When I first began my flight training I, being a media dork, decided to record my training flights. I made audio recordings from engine start to shut down. Now it’s been a few years and I wish I had continued the practice.
In the aircraft I was flying at the time, recording in-flight audio required me to go and buy a portable comm system because the aircraft were not equipped with audio in/out jacks on the panel other than for headsets. I picked up a modular four position comm that had the in/out jacks I needed and began using it with a small digital recorder. The quality was not great but it worked surprisingly well. I have seven or so hours of me and my instructor at the time, bouncing in, out, and around Oakland International Airport (KOAK) in September and October of 2003.
I started listening to the recordings this last week while I added ID3 and IPTC tags to the files. While listening to the recordings I had several revelations about my training and about that instructor. I am not going to go into the details of the revelations just yet, but I decided to post about in-flight recording in general. It is a simple process and does not require a whole lot of technical knowledge to do, and depending on your aircraft’s capabilities (in/out jacks in the panel and such) it could be darn near effortless.

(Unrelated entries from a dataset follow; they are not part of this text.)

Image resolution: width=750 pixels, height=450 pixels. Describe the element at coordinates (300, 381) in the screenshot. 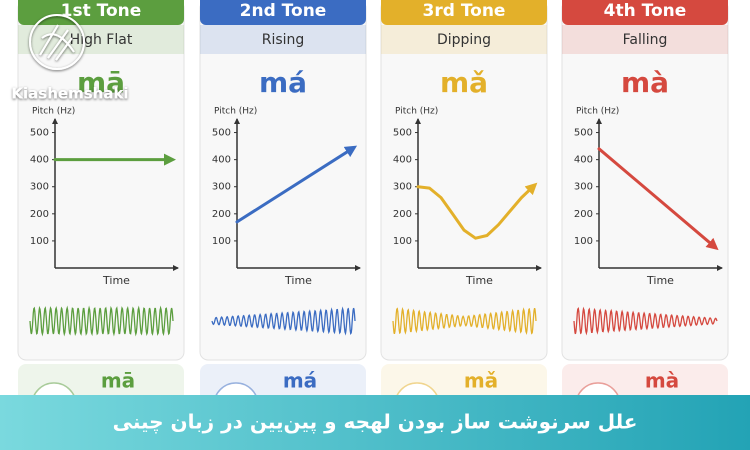

I see `example-pinyin: má` at that location.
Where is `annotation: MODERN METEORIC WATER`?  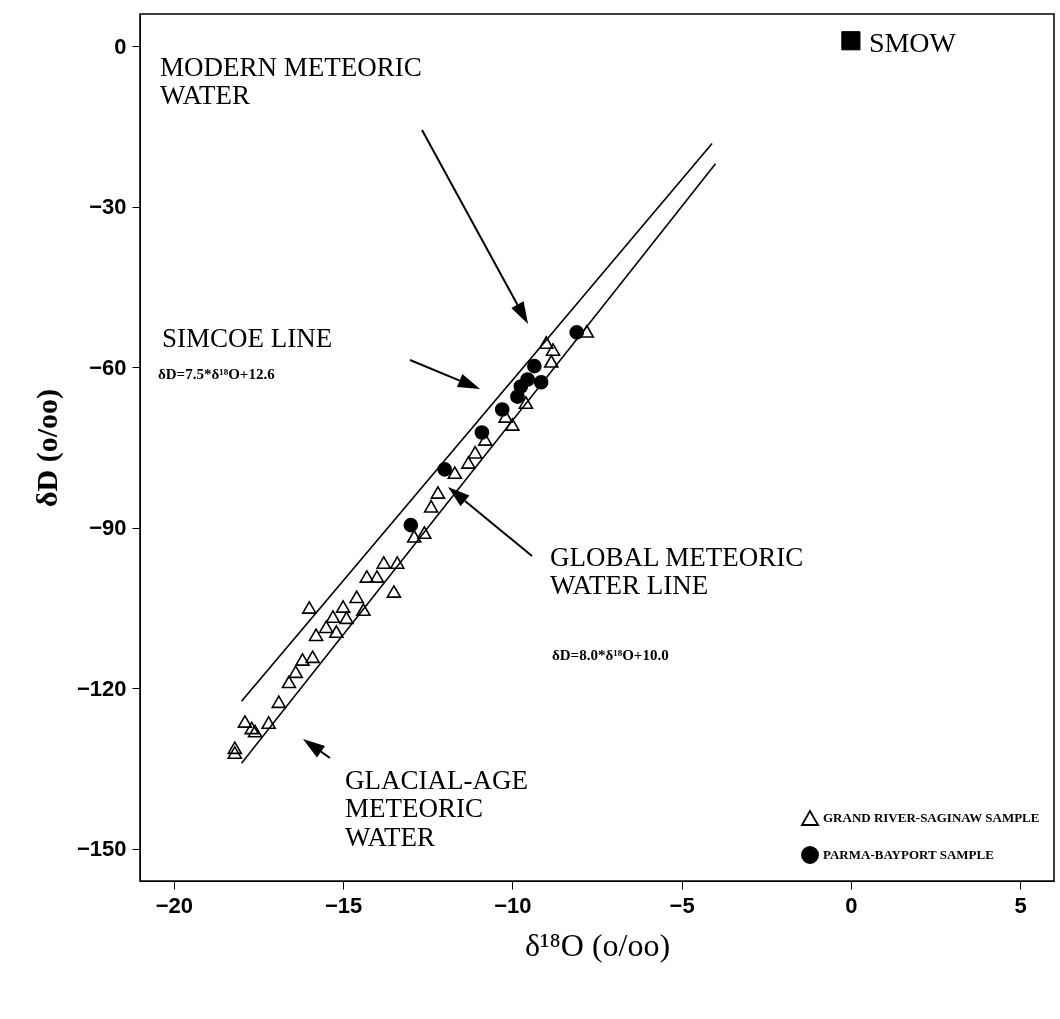 annotation: MODERN METEORIC WATER is located at coordinates (291, 82).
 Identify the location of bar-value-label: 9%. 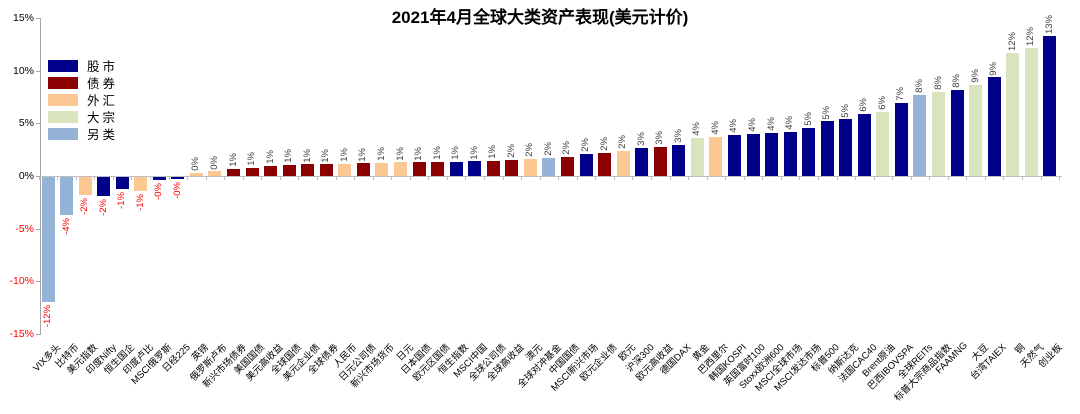
(994, 68).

Why do in-flight recording?
The most obvious is reason is to have a record of your training flights that you can show off to your friends (impressive to non-pilot folk). Beyond that though, I becomes an effective tool for post-flight debriefing. An instructor can go over a segment of the flight with a student with perfect recall. Demonstrating bad habits, from the left and right seat, like maintaining a sterile cockpit at critical phases of flight, positive exchange of controls, missed radio calls, all kinds of things. It can be an invaluable tool for education.
In-flight recordings are also a good tool for instructor evaluation, how you as a student interact with an instructor. This gives the student pilot a tremendous tool to use at a time when the new pilot does not have the experience to recognise lapses in the instructors skills. Had I thought about it, I could have presented information to the chief instructor at the academy that could have helped my instructor improve his skills and enhanced my training.
Lastly, it is a permanent record for you to review years later, maybe on a stormy day when couch flying is the only good option for the day. Listen to one of those old flight recordings and see just how much has changed. What you can do better, what areas needed work. Use it not only for enjoyment but for providing reference points for your current skills. A record you can pass down to the next generation of pilots.
What did I learn?
On first listening I felt awkward, not wanting to share any of the recordings because I look back at what a dufus I sounded like, then I started to analyze what was going on, in my head and in the cockpit, I began to see things, nuances in my training that I had not recognised before.
I had looked back at my early training while I was in a CFI/I academy later and had several revelations about my instructor and the training program I was in at the time, I think It would have been beneficial for me and the rest of my academy class to hear some of the recordings to demonstrate several points.
Now that I am older and wiser I look back again at those first few flights. I now know that It is a good idea to use in-flight recording on training flights as a student or an instructor. I can use those recordings as tools to improve my skills and those of my students. Don’t be frightened of by the thought of sounding like a dufus, the recordings can only help you improve your flying experience as a student or an instructor.
Spend a few bucks on a comm and a digital recorder if you have too. It is a wise investment that will pay rewards throughout your aviation carrier.